Parallel or not parallel

Giancarlo Niccolai

unread,

Jan 21, 2013, 3:22:56 PM1/21/13

to falc...@googlegroups.com

Hey ppl,

I need an informed opinion from the community on how to clear a problem, and I don't want to have just one mind set on this. I need more brains on this problem, so, if you can think on this and possibly spread the challenge, you'll be doing some great favor to all the future users of our language.

Here I am reporting the latest results of the developments of the new engine, now closing in for alpha 1.0 release: I have finally coded in the item locking system that allows to concurrently access items from different parallel agents.

In the following sample:

http://ideone.com/m9Foov

you can see two agents concurrently writing on the t.a property; one is writing a number, the other one is writing a string. A third agent is reading the result, and it prints them out as fast as it can. As the output stream is, well, a stream, we all understand that the actual output rate is limited by the O/S giving us write access to it.

The experiment shows that the check agent reads randomly a string or an integer in the t.a property; the point of the experiment is that the read is clean, and we never have a partial data in the item (that is, we never see the item with a type ID of an integer, but the data of a String).

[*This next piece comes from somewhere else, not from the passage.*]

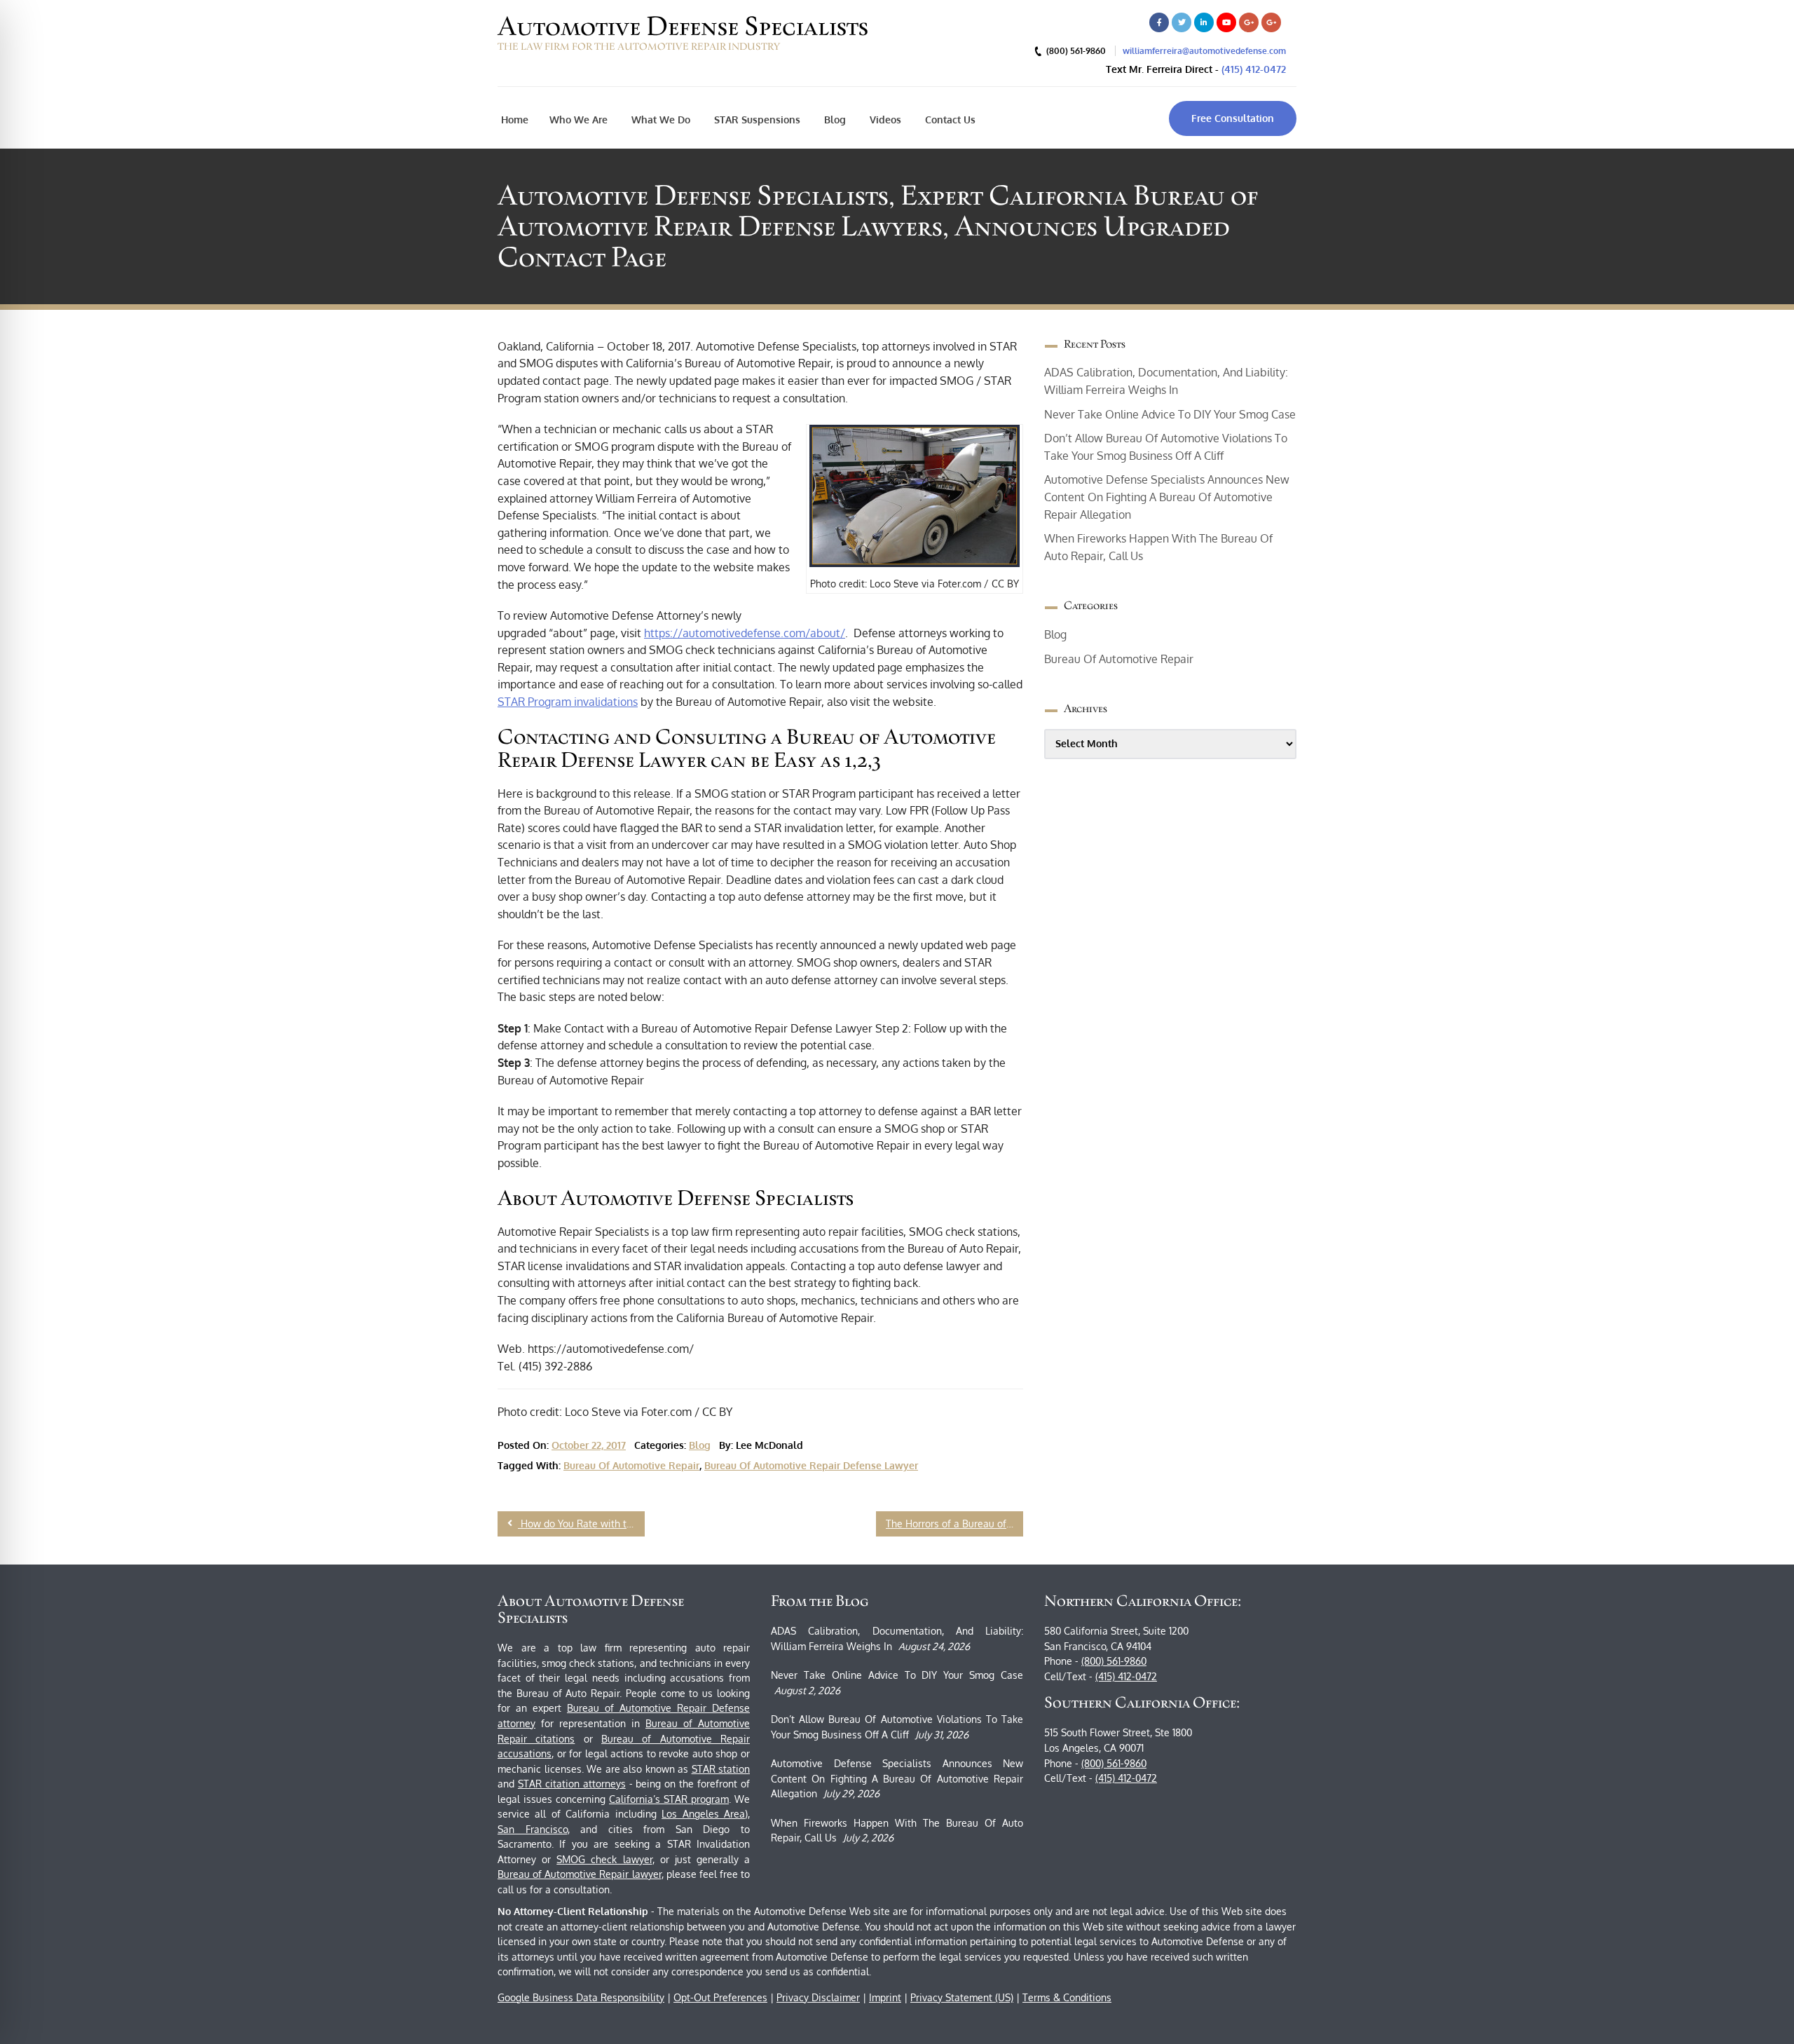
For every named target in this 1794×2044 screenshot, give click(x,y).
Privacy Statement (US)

The agents run in the test parallel engine, that is currently configured to run on 4 processors. On a 4CPU machine, you'll see the two generator agents running at full speed; on a 2CPU machine, one of the agents will be preempted by the check agent, that will then block in order to write the data on I/O. In future, we can introduce some schedule optimizations so that agents are swapped out of VM processors during I/O times, and calculating agents can progress in the meanwhile (currently we DO use this strategy in our 0.9.x Garbage Collection system), but for now, consider this test really showing the full potential of this technique on a 4CPU machine only.

This script runs "start to stop" in approx 3.5 seconds on my test machine (an old HP Intel 2.4Gx4 32 bit). This includes a lot of things we don't really want to measure now, as the compiler, module serializer etc.

These are the time results on an average run:
real    0m3.416s
user    0m5.020s
sys    0m0.160s

As we don't have any GC in place now (that is anyhow parallel and should not impact negatively on the performance), the script generates some 300M strings in memory; this heavily stresses the system memory manager, and it's likely that using a gc as good as that one we have in 0.9 version, this time could go down of some 20%.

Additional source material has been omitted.